The data =

*** Block opens ***

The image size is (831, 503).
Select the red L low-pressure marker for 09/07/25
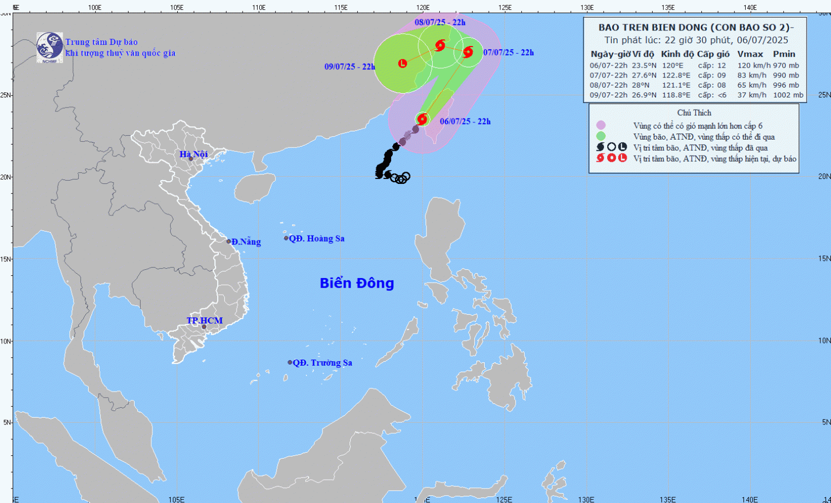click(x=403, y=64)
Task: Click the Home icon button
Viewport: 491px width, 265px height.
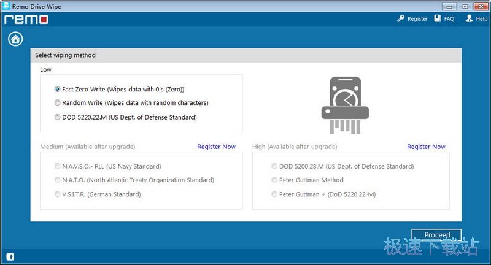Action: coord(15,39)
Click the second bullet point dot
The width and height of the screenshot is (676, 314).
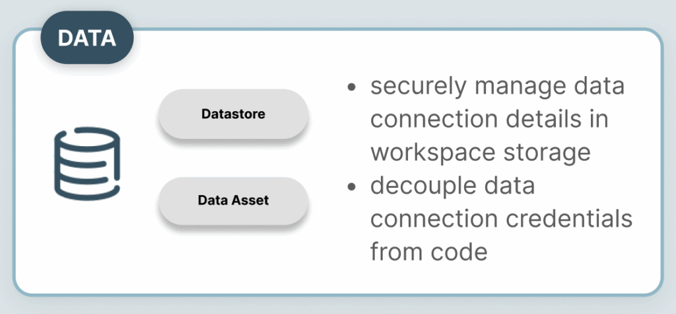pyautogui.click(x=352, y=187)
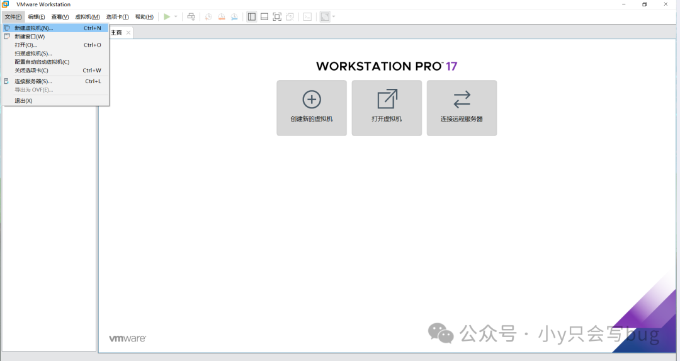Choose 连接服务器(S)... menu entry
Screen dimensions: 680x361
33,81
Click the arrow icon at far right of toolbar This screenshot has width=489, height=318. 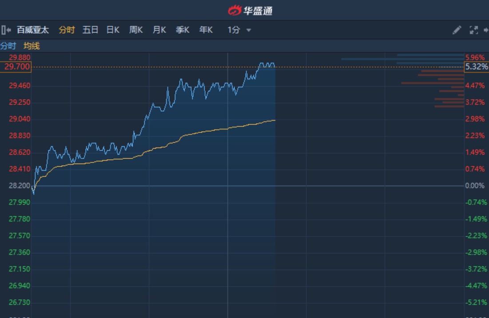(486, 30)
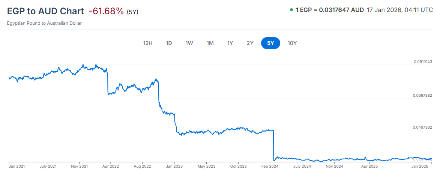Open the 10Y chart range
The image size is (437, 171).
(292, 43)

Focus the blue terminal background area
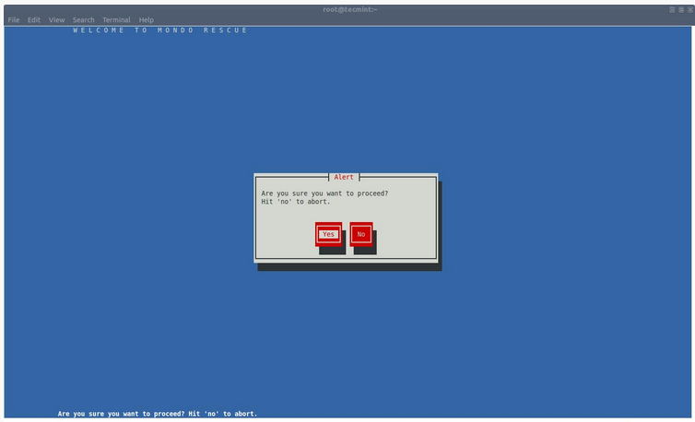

*** Block closes ***

Assignment = Your task is to reproduce the entries above word for word, from the first line through the line with "Click the second bullet point dot", and please leave out any pictures.

Exercise answer =
The image size is (831, 503).
Select the red L low-pressure marker for 09/07/25
click(x=403, y=64)
Task: Click the Home icon button
Viewport: 491px width, 265px height.
Action: coord(15,39)
Click the second bullet point dot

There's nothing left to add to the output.